(AVAILABLE DATA Opens)

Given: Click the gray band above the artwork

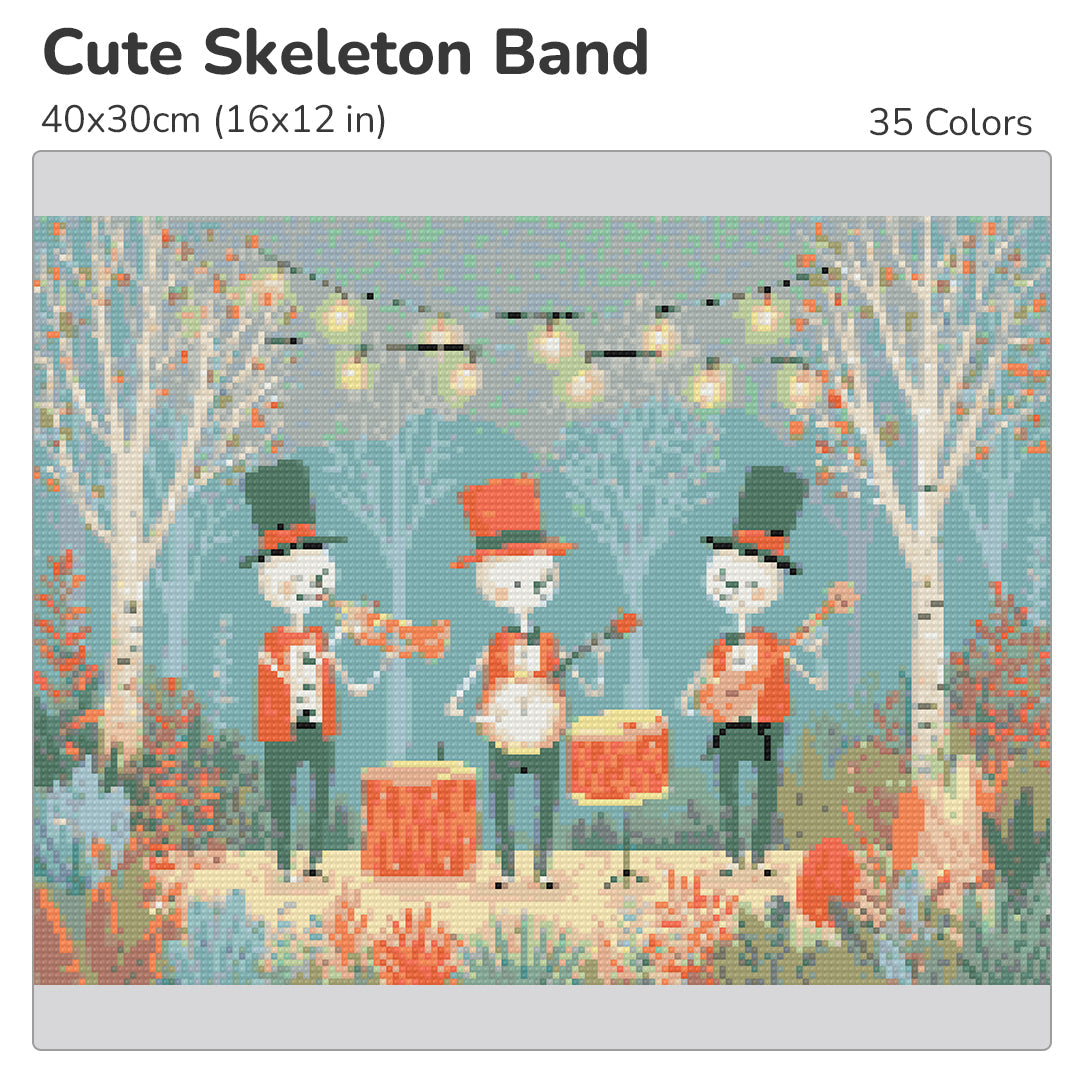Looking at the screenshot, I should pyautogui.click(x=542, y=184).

(AVAILABLE DATA Closes)
(AVAILABLE DATA Opens)

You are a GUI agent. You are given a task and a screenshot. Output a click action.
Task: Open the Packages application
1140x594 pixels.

(AVAILABLE DATA Closes)

■ **EXERCISE BRIEF**: Going down the listing above, begin printing at the line with "Task: Open the Packages application" and finish with the line with "1140x594 pixels.", exactly as they appear.

■ **FINISHED TASK**:
Task: Open the Packages application
1140x594 pixels.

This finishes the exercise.